Wednesday, 15 February 2017

Flesh


I managed to get over to York Art Gallery this week to catch the wonderful ‘Flesh’ exhibition. It is open until the 19th of March and any of you with an interest in making images and marks on a flat surface that could be regarded as a skin would find this a fascinating exhibition.

There is an interesting distinction between the way we use the words ‘flesh’ and ‘skin’. ‘Flesh’ suggests that thickness and substance that is better suggested by paint, and ‘skin’ the thinness and surface quality that has a much closer affinity to drawing. The exhibition focuses more on painting than drawing, but there is enough work in the exhibition to begin to open out a whole range of thoughts about how both painting and drawing use the surface of the body to operate as metaphors for mortality.

I have posted on the relationship between drawing and skin in the past, see.

There are several artists in this exhibition that I would pick out as being good research starting points in terms of drawing and mortality.  Berlinde de Bruyckere’s work can feel almost medieval in its sensitivity to death and mortality, but it is made contemporary by her sensitivity to her materials and her eye for an image.  Her drawings in pencil or charcoal often have small areas tinted in red or violet and by keeping the colour to restricted patches she seems more able to suggest the chilling atmosphere of the charnel house.




Berlinde de Bruyckere

The Hanabusa Itcho images of the death of a noble lady were a very powerful sequence and reminded me that small delicate images can sometimes be much more powerful than large bombastic images trying to work too hard to impress the viewer. These images work as a sequence, each image framed as an image in its own right, but when displayed together they tell the whole story. As an artist very interested in narrative I was intrigued to see how this idea was developed long before the arrival of the comic strip.

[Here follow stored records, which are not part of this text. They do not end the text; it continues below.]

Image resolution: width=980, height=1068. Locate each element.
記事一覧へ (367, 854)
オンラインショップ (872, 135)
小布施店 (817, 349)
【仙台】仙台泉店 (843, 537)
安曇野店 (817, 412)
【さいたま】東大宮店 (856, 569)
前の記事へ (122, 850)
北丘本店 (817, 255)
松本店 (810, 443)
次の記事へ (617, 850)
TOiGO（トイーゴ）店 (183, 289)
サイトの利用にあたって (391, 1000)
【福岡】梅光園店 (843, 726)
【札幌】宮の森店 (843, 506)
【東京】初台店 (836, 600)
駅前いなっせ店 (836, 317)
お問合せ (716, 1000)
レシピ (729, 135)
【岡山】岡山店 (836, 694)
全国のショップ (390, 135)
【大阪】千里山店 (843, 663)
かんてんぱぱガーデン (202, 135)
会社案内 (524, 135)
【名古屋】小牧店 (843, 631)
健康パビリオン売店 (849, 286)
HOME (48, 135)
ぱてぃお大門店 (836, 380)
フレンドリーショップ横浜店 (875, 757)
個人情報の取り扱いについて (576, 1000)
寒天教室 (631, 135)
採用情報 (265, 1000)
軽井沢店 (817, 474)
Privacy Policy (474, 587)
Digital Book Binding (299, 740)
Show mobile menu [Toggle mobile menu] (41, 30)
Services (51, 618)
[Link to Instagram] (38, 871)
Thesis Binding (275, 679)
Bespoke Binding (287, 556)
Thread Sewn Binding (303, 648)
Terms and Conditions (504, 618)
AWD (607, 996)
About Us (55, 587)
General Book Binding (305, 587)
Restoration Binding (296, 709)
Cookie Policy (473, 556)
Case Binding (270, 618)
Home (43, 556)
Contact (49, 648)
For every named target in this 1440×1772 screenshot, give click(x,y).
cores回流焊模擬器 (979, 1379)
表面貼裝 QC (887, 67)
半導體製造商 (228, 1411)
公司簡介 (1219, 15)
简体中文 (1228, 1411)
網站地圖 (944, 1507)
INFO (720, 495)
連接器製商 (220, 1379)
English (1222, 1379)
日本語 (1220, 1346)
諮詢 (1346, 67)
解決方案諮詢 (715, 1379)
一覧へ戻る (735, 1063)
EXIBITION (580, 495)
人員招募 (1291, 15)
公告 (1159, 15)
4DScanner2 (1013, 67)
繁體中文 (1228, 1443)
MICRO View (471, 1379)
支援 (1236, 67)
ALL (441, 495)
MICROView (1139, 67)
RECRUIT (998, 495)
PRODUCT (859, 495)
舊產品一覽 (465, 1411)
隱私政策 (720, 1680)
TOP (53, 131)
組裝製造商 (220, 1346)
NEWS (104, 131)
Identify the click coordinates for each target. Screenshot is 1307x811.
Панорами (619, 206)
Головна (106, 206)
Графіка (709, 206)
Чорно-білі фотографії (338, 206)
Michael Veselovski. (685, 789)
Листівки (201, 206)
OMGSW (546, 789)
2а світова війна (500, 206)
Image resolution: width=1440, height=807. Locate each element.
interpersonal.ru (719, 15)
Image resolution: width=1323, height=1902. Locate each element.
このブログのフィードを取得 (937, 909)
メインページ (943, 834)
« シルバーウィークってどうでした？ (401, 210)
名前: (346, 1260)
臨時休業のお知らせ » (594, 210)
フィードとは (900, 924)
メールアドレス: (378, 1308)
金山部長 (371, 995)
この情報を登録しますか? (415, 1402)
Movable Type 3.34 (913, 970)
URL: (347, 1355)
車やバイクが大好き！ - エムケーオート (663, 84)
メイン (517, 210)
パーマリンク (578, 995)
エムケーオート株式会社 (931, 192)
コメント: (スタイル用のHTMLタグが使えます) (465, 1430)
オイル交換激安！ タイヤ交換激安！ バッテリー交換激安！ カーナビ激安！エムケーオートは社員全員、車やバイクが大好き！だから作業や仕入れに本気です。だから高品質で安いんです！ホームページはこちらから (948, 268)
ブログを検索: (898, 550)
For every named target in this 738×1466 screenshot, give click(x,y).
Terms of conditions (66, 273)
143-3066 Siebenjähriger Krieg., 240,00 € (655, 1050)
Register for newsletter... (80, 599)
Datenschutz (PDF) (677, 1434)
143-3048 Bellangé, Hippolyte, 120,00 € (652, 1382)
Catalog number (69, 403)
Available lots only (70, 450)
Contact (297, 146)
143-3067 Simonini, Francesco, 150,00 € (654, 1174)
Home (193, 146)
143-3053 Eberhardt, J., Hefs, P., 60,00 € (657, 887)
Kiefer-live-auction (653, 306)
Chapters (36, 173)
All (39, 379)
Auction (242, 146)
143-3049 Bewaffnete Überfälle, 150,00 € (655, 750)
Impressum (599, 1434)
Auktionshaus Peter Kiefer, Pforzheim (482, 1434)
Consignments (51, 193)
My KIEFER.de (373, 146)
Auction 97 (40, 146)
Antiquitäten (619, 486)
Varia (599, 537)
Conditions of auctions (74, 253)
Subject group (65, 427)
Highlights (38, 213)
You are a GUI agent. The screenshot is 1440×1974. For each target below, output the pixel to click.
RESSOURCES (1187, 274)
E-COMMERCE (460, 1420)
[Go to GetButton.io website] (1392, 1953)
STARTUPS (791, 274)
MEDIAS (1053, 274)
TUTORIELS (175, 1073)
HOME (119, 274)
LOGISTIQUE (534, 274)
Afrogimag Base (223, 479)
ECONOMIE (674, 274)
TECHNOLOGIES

Hanabusa Itcho: First image in a series of 9

There were examples of tattoos still kept on their preserved skins, a concept that is on the one hand rather morbid and yet on the other hand a powerful reminder of the significance of all the surfaces and supports that we find drawings made upon. We so rarely comment on the type of paper supporting drawings, tending to talk more about the image or the materials used in the drawing, but when you make the support so emotionally powerful, the relative importance of support to image swaps places. Edward Lipski's drawings on pig hide, shaped into an oversize human torso is a work that clearly illustrates this point.  

Edward Lipski

Two images from Jonathan Yeo’s Surgery Series including his Secondary Augmentation-Mastopexy, are on display. In the Mastopexy painting we have a range of issues moving backwards and forwards between drawing and painting. The painting depicts a drawing drawn on a woman’s body to help surgeons in locating where they need to cut into the body in order to perform an operation. However the painting is not worked right up to the edges of the canvas, therefore the under-drawing is not covered and is clearly seen. The underlying drawn grid is in evidence and reminds us of the relationship between the grid and how artists both use it as a measuring device and as a method of copying and transferring images. We are reminded of a much earlier Renaissance idea of the relationship between drawing and painting, that is that drawing was regarded as the unifying practice of all the visual arts, disegno in Italian meaning both “drawing” and “design”. Of course the Renaissance also found artists for the first time becoming interested in anatomy and for centuries afterwards anatomy was going to be a central component of an artist’s education, Yeo’s painting therefore asks questions that combine both historical and contemporary reflections on the body as a site for both medical and artistic attention.

Jonathan Yeo

These reflections just touch the surface of what is a very powerful exhibition, which also features works by Lucian Freud, Auguste Rodin, Helen Chadwick, Jenny Saville, Leon Kossoff, Francis Bacon and Sarah Lucas as well as featuring Sam Taylor-Johnson's 'A Little Death' which is a very powerful film commenting on the nature of still-life painting. 

Find more about the exhibition here.

N.b. There is an entrance fee of £7, so be prepared for this.